The answer to the predicament lies in the provisions of §83(b). As long as value can be measured when the shares are initially issued, the tax problem is not calamitous because the employee is receiving stock at a time when its value, however calculated, is low. Thus, if the early-round cash investors are coming in at $1 per share and the employee is paying 60¢ a share, at least the amount of the tax is calculable: 40¢ times the number of shares sold, times the employee's effective rate of federal tax. (Indeed, if the cash investors buy preferred stock, then the employee may claim no tax is due.) And, the privilege afforded by §83(b) is that the taxpayer may make an election; that is, he may file, within thirty days after the stock has been originally purchased, notice of his choice to pay tax on the difference between the value of the stock received at that time and the amount actually paid for the stock. Once that tax is paid, then vesting restrictions become irrelevant. The stock may go to $100 per share when the employee finally vests with respect to the last share, but no taxable event will occur.

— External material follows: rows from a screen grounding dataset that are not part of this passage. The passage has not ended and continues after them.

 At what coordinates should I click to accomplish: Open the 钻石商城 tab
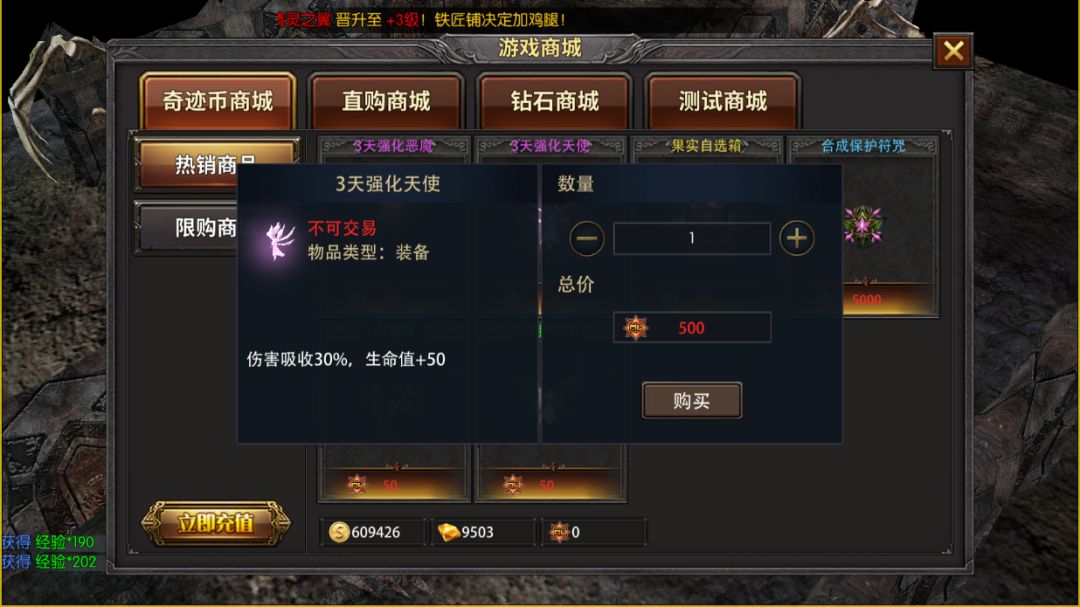[554, 101]
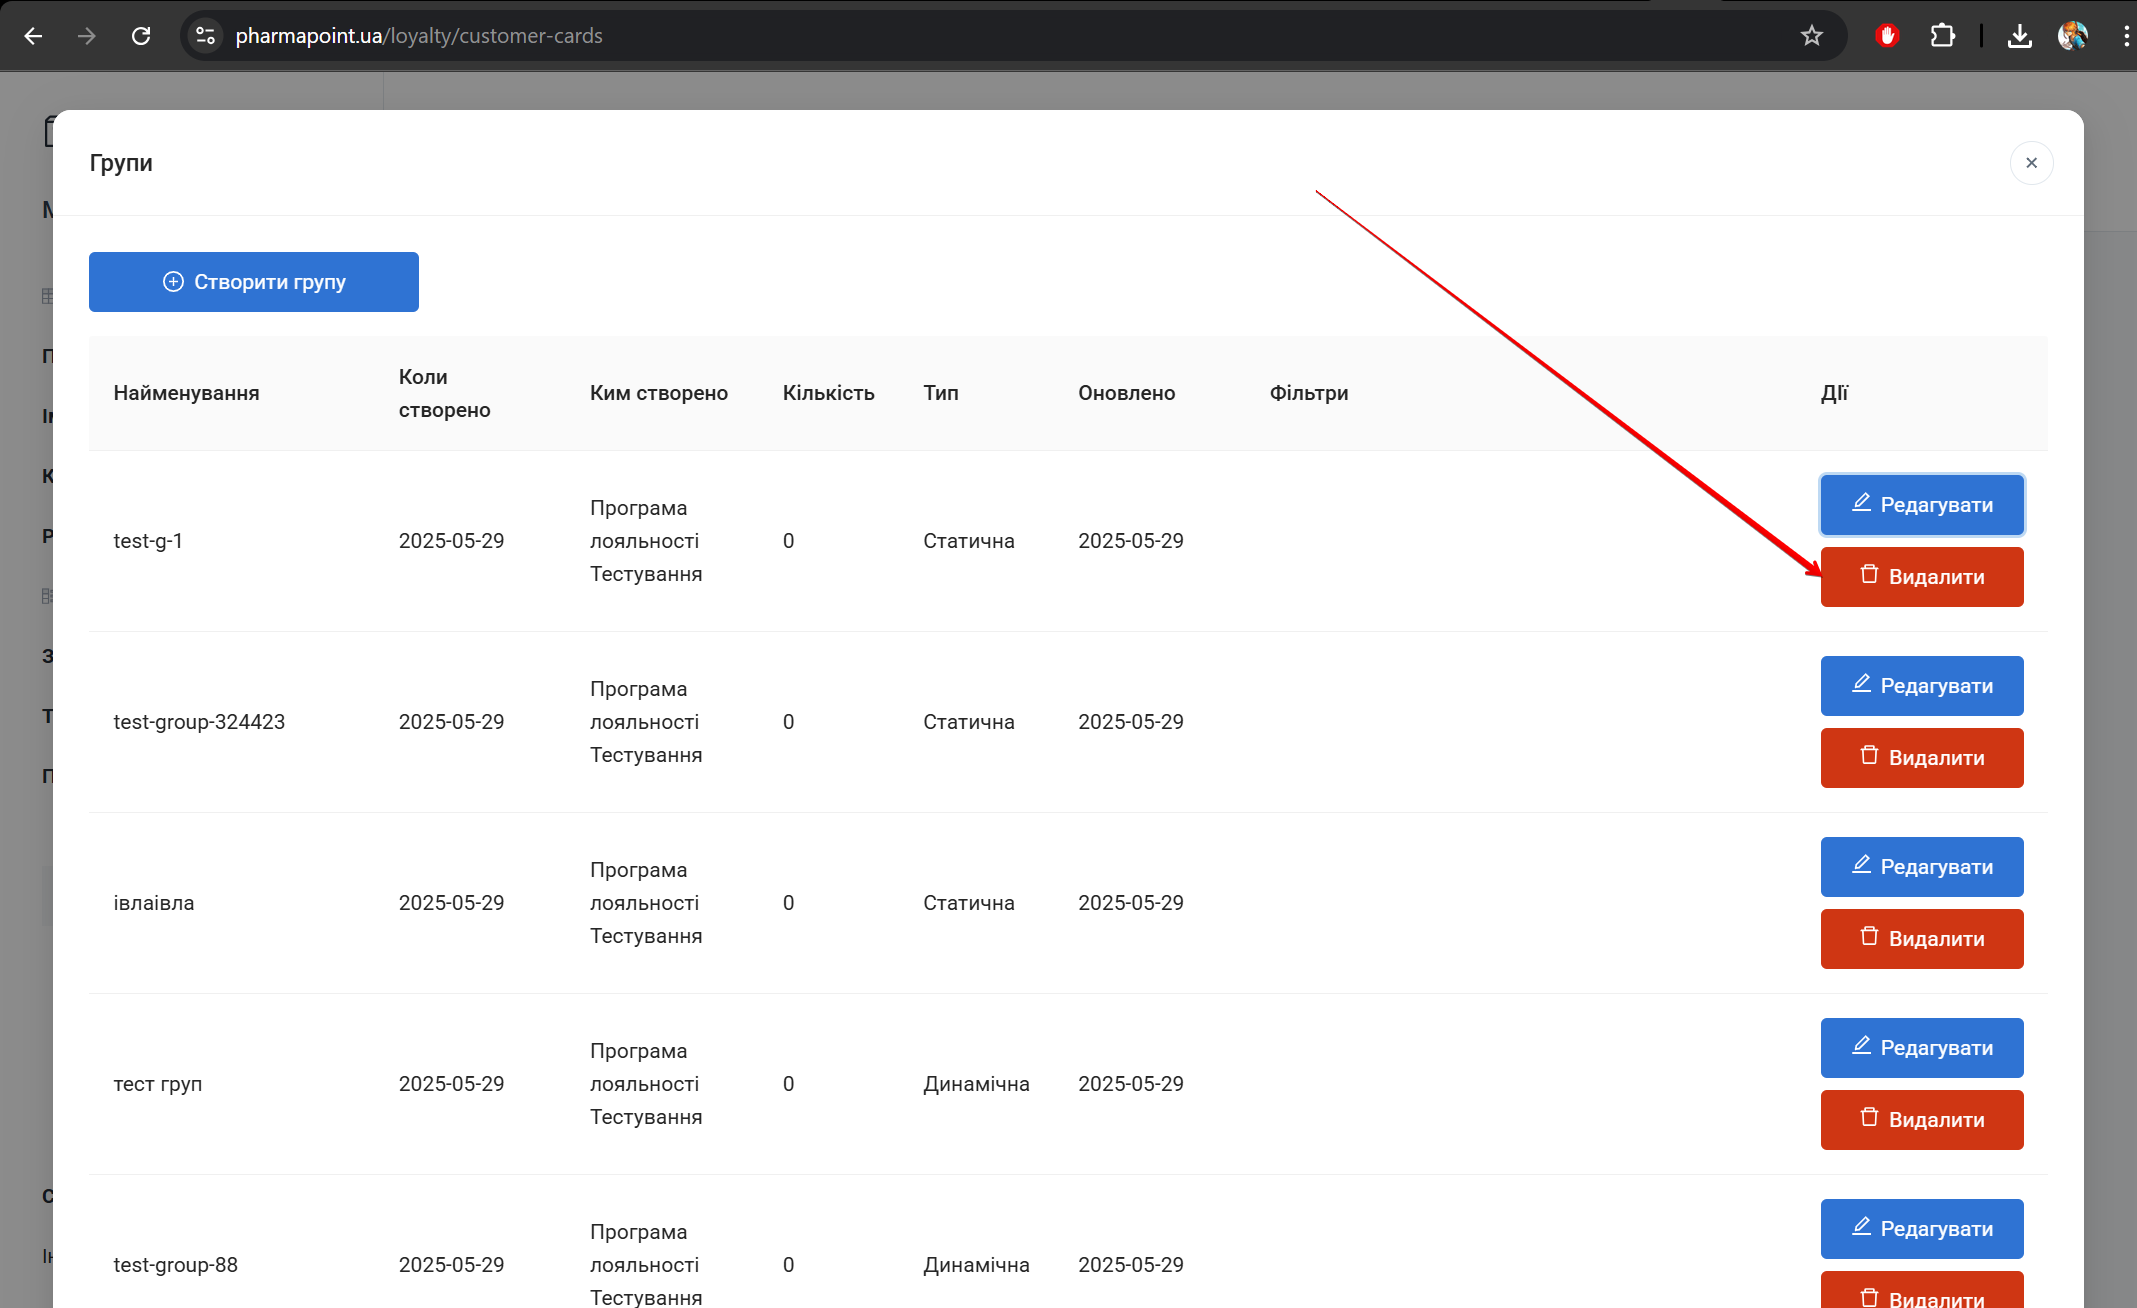2137x1308 pixels.
Task: Edit the test-group-324423 group
Action: tap(1921, 686)
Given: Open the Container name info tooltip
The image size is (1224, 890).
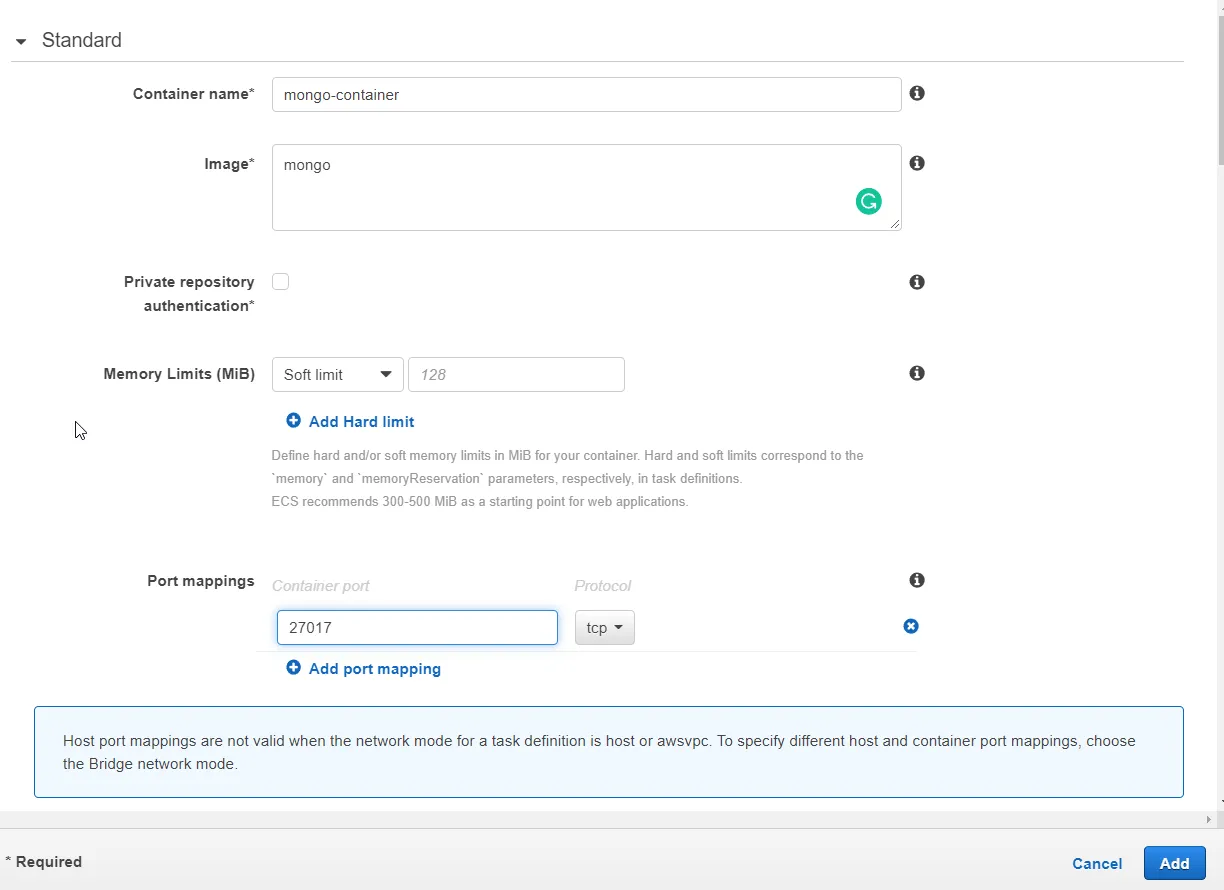Looking at the screenshot, I should click(x=916, y=93).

The §83(b) election also changes the nature of the income. If the election is made, then the subsequent tax event occurs upon the sale of stock, and any gain at that time is capital gain. In the absence of the election, the tax event occurs upon vesting and the character upon vesting will be ordinary income. Only the post-vesting appreciation will be capital gain.
It is important to keep in mind that the §83(b) election is available and should be made, even though the employee purchases shares at full value at the time of issuance. It is not, in other words, the fact that the employee is purchasing cheap stock, but that he's purchasing stock subject to a risk of forfeiture, which casts the taxable event out into the future; it's usually true that such stock is cheap stock, otherwise why would anyone agree to the forfeiture restrictions, but such need not always be the case. The virtue of the §83(b) election is that it pulls that event back to the present day, when the gap between the employee's payment and the value of the stock is presumably at its narrowest.
The §83(b) election is not without its risks. If the property declines in value, then the loss would be a capital loss. Under such circumstances and in the absence of the election, the compensatory element would be reduced or disappear. Thus if A receives stock worth $1,000 for free, the §83(b) election results in $1,000 of ordinary income. If the stock declines in value to $400 when A vests and immediately sells the stock, A would have a $600 capital loss. In the absence of the election, A would only have $400 of ordinary income upon vesting.